Problem statement - Look through the data below, and copy each line that carries the word "Task".

Dataset items
══════════════════════════════

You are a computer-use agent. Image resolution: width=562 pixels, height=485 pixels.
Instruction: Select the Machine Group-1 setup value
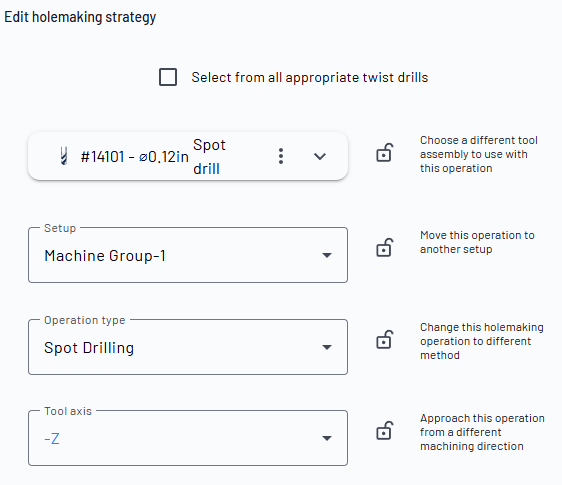[105, 256]
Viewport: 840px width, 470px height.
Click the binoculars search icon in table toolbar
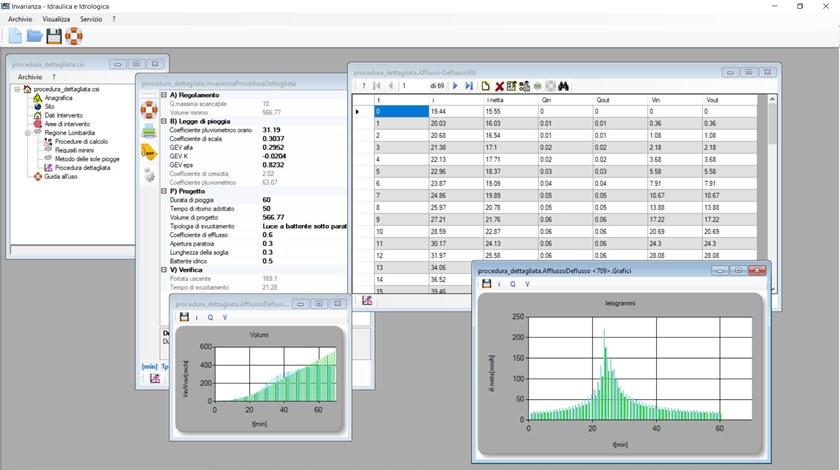564,87
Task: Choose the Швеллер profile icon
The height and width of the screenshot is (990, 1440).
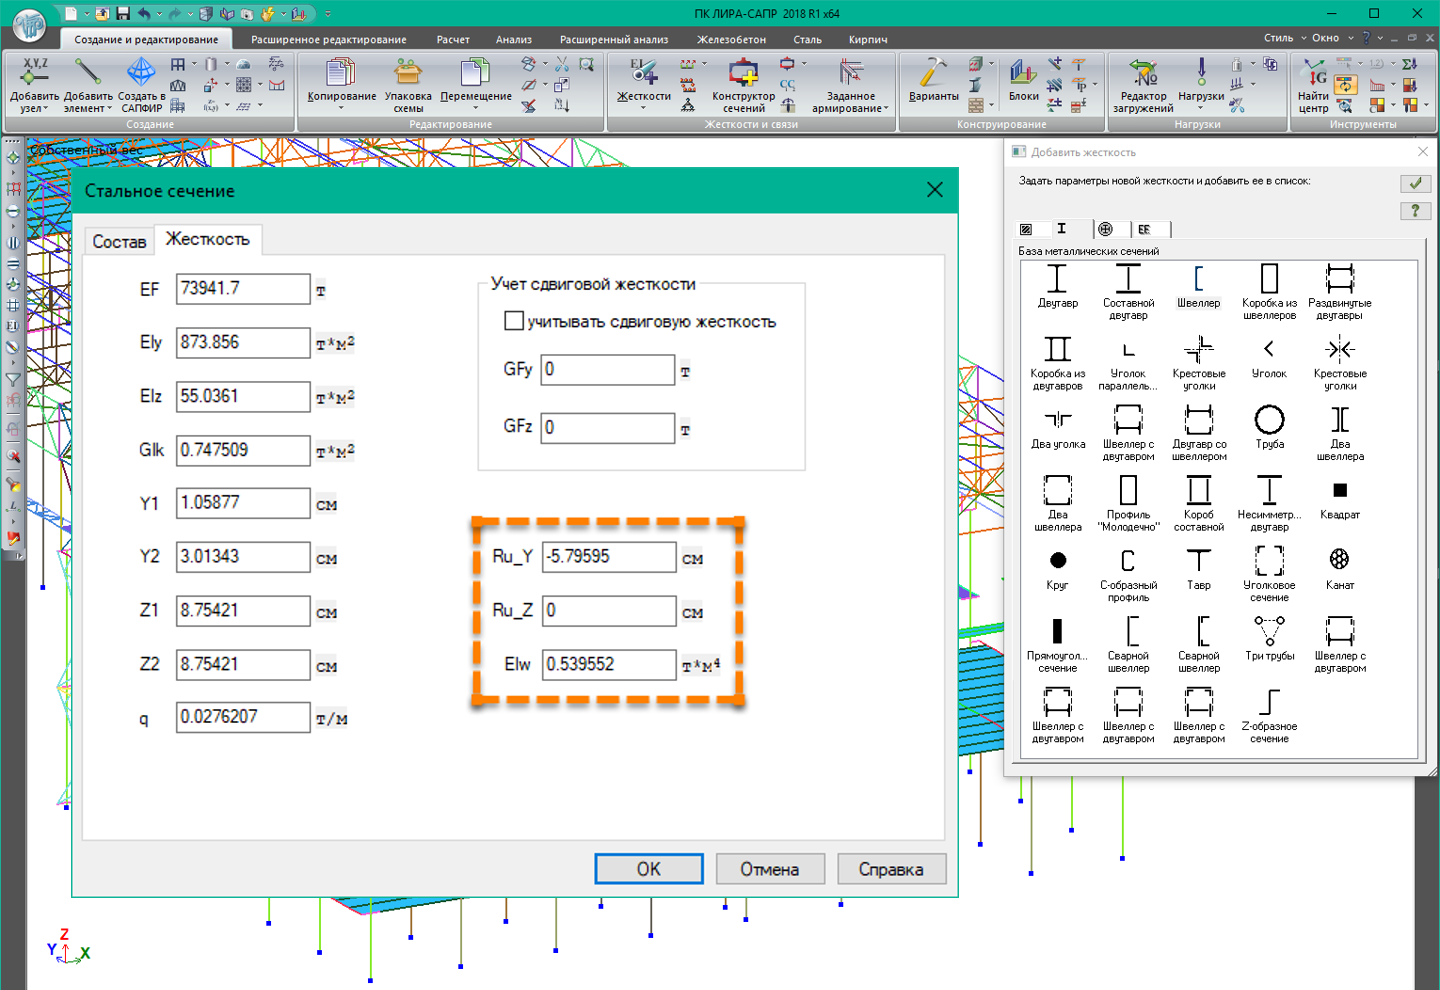Action: (1198, 281)
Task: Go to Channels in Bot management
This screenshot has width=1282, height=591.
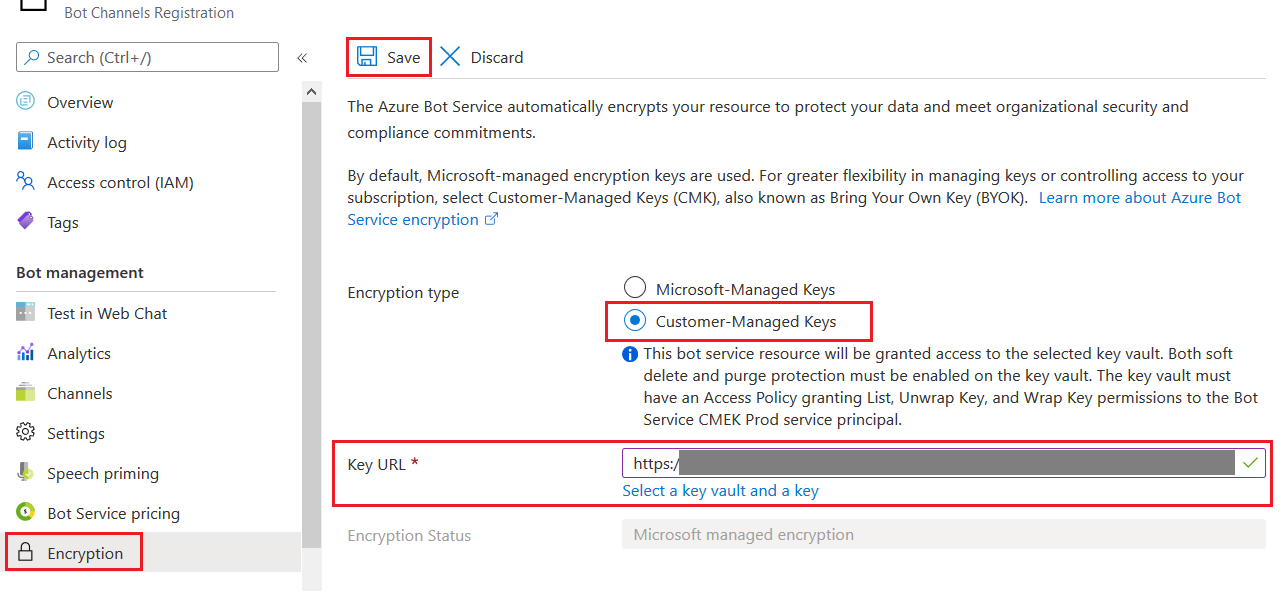Action: [80, 393]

══════════════════════════════

Solution -
Task: Choose the Швеллер profile icon
Task: Go to Channels in Bot management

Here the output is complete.